• **Краткая задача**
Перепишите дословно часть приведенного ниже отрывка о пастухах Монтайю: начните с фрагмента, содержащего слова «Пьер Мори, родившийся», и остановитесь после слов «если не раньше.».

Литмир - Электронная Библиотека
Содержание  
A
A

Карьера бедного пастуха Жана Пелисье замыкается и вновь сталкивает его с различными семьями деревни. Биография Пьера Мори, напротив, открыта для далеких странствий, приключений, мимолетных любовных связей и прежде всего — дружбы. Она заслуживает некоторой детализации: судьба этого персонажа накладывается на дальние сезонные перегоны, являющиеся основанием пиренейской экономики в рассматриваемый период[144].

Пьер Мори, добрый пастырь

Пьер Мори, родившийся около 1282—1283 годов, — сын Раймона Мори, ткача из Монтайю, и его жены Алазайсы. Дом Мори был классическим domus, подобным многим другим в деревне. У Раймона и Алазайсы было шестеро сыновей, названных Гийомом, Пьером, Жаном, Арно, Раймоном и Бернаром, к которым нужно добавить по меньшей мере двух дочерей: Гийеметту, неудачно вышедшую замуж за плотника из Ларок д’Ольмеса Бертрана Пикье, и Раймонду, которая выйдет за Гийома Марти из Монтайю. Обе упорхнут из дома в возрасте восемнадцати лет, если не раньше.

• **Исходные данные**
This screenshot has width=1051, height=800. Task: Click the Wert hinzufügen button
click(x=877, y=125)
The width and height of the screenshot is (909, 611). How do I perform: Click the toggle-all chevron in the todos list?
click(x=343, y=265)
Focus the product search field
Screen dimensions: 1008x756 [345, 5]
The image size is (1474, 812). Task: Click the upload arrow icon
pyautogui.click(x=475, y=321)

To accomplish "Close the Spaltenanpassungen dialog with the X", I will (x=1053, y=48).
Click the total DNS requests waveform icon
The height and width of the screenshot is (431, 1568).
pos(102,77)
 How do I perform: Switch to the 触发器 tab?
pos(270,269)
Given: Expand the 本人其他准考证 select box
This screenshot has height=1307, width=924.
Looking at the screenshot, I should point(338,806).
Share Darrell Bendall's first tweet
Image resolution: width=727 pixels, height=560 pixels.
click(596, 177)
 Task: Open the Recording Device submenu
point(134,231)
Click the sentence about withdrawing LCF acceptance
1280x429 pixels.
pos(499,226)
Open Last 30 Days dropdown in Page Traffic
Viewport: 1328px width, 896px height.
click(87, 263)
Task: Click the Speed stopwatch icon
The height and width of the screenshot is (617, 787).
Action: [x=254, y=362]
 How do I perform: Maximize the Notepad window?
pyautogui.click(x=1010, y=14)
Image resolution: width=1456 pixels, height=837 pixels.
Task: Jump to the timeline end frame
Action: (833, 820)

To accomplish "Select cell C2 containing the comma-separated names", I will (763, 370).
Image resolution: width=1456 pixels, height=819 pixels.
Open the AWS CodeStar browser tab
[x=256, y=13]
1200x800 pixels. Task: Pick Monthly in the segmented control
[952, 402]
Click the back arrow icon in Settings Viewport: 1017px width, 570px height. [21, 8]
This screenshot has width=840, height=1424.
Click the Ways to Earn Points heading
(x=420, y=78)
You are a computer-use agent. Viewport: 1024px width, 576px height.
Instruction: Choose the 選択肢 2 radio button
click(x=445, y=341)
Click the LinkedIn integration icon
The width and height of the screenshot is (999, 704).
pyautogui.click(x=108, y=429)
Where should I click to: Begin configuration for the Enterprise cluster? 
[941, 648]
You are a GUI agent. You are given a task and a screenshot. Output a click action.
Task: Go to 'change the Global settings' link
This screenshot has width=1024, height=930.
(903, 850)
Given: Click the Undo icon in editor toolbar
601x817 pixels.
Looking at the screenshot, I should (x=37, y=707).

• **Полный ответ**
Пьер Мори, родившийся около 1282—1283 годов, — сын Раймона Мори, ткача из Монтайю, и его жены Алазайсы. Дом Мори был классическим domus, подобным многим другим в деревне. У Раймона и Алазайсы было шестеро сыновей, названных Гийомом, Пьером, Жаном, Арно, Раймоном и Бернаром, к которым нужно добавить по меньшей мере двух дочерей: Гийеметту, неудачно вышедшую замуж за плотника из Ларок д’Ольмеса Бертрана Пикье, и Раймонду, которая выйдет за Гийома Марти из Монтайю. Обе упорхнут из дома в возрасте восемнадцати лет, если не раньше.